Africa needs aid, not talk

Private capital flows alone will not meet MDGs, ministers warn

Africa needs more aid and concessionary loans if it’s to have any chance of meeting the 2015 Millennium Development Goals, ministers say – despite increasing attention from private capital and expectations of strong growth. “[We] can only be assisted on a global scale. Everything less is for the talk shows,” Kenya’s finance minister, Amos Kimunya, told Emerging Markets. Ezra Suruma, Uganda’s finance minister, said in an interview that the country was likely to miss most of the Goals “unless considerable international assistance” was made available.


Despite the tough conditions on multilateral grants and loans, African countries are wary of taking on commercial debt. Private sector interest in the sector has soared but governments are keen to avoid future debt crises at all costs. “We don’t want to go back,” said Suruma.

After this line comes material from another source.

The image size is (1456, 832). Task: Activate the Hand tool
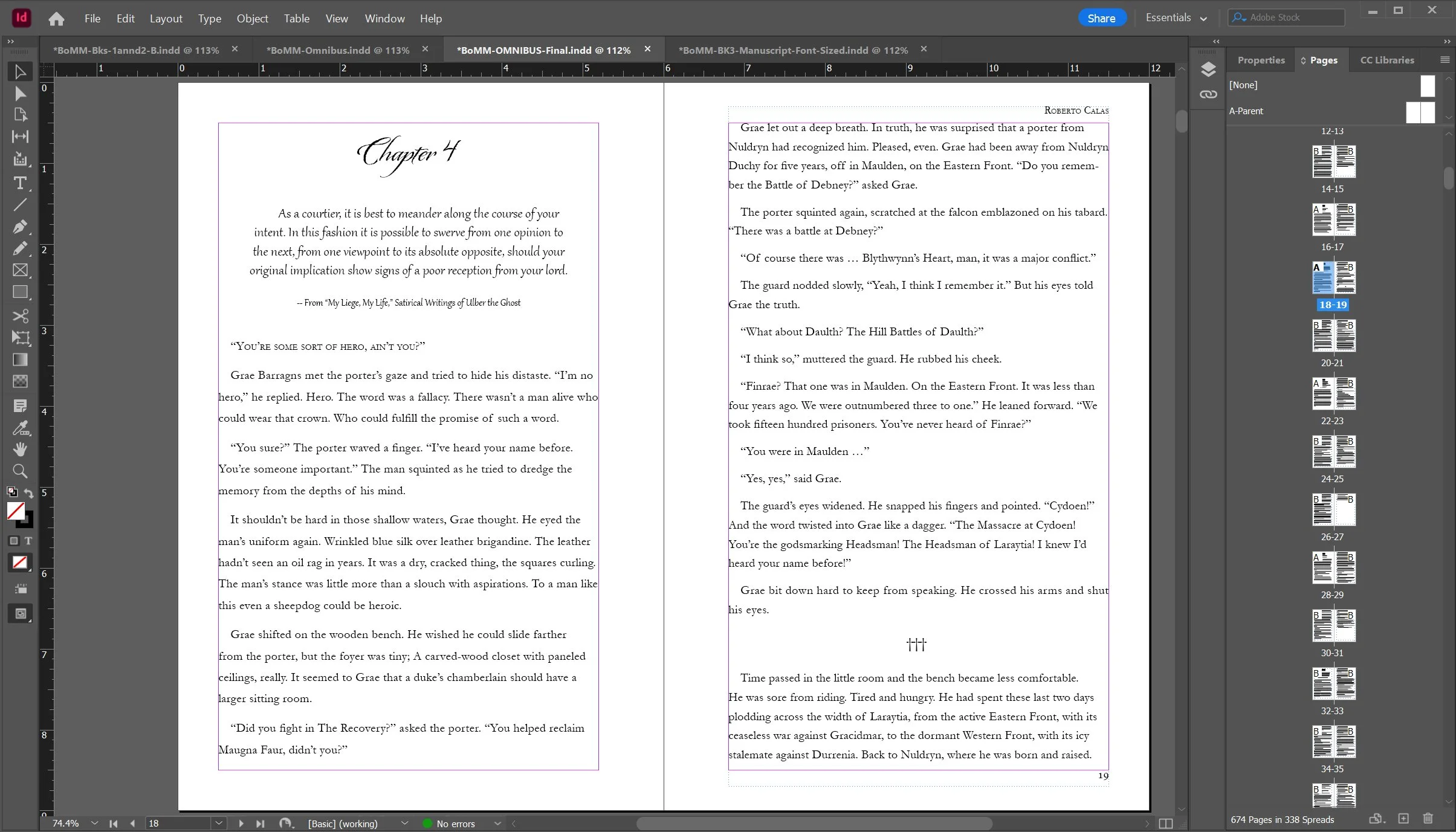pos(20,449)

Shirish Apte, investment banking head at Citigroup, told a seminar in Singapore that $18 billion has been raised in Africa for commercial banks. Private capital is available for short tenures initially, but on steadily improving terms as borrowers build dup a good track record.


He cited Ghana’s copper board as an example, and said private lenders’ top consideration is the certainty of cash flows, which has improved as oil and commodity revenues have risen in several countries.

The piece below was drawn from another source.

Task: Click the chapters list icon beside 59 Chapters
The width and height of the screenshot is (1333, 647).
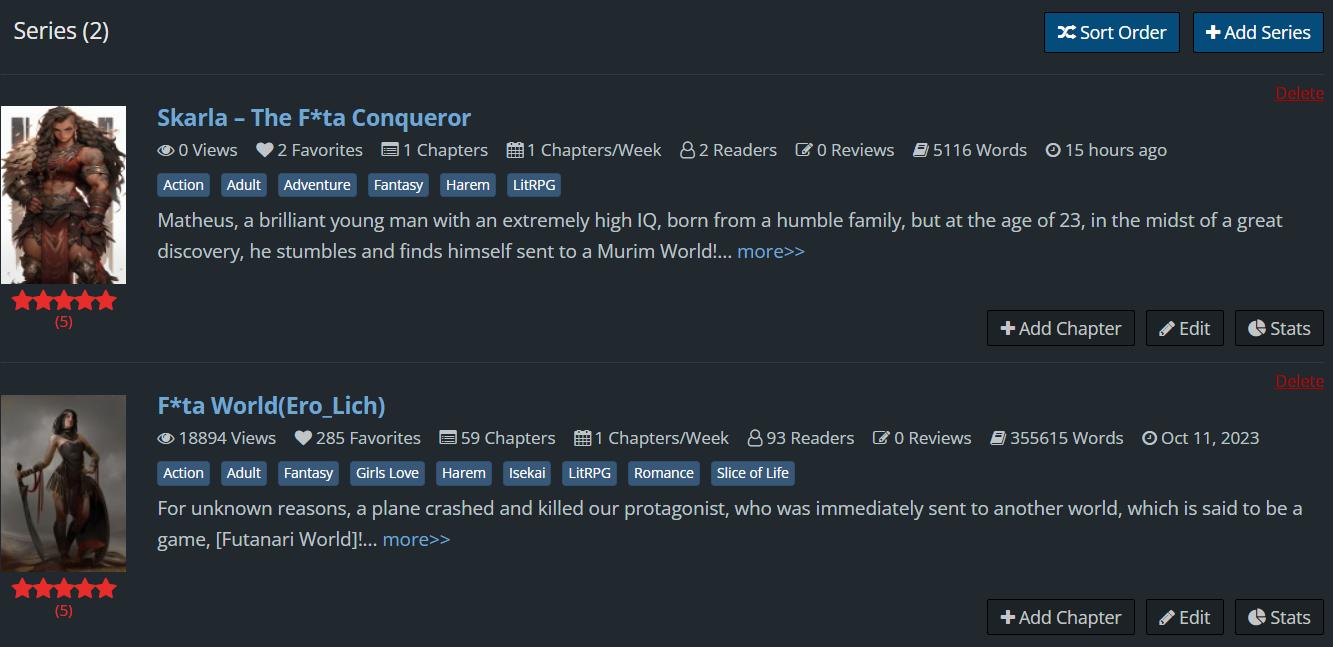Action: coord(448,438)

The IMF’s latest projection is that sub-Saharan Africa will grow at 4.8% this year and 5% next year, with oil producers like Angola hitting 10%. However the UN has estimated that low income countries will have to find between 10 and 20% of their GDP, after any debt relief and promised aid increases, to meet the 2015 deadline.


The extra funds needed would be determined on a country-by-country basis, Ghana’s finance minister Baah Wiredu told a press briefing yesterday, adding that his country faced a gap of $3 billion over the next ten years. African leaders continue to face protracted negotiations, taking “half the term of a government” to secure additional funds from the World Bank and IMF, said Baah Wiredu. But individual countries have shown more commitment to funding the MDG’s. “One country that has shown it can deliver on time is the UK,” he said. While most African countries have achieved universal primary education, the health targets have proved much more difficult and expensive.


Eliminating extreme poverty, the first Goal and the one that underpins the other seven according to ministers, continues to plague Africa. A relatively prosperous country like Kenya, which did not receive debt relief and has never defaulted on its debts, has a poverty rate of over 50%.


Kimunya questioned the commitment of the Bretton Woods institutions to reducing poverty.“The Millennium Development Goals are not on the official agenda at this meeting, where the countries that have to fulfill them are present” he said. “They talked about them at the Gleneagles summit, where it was a one-sided discussion within the G8.”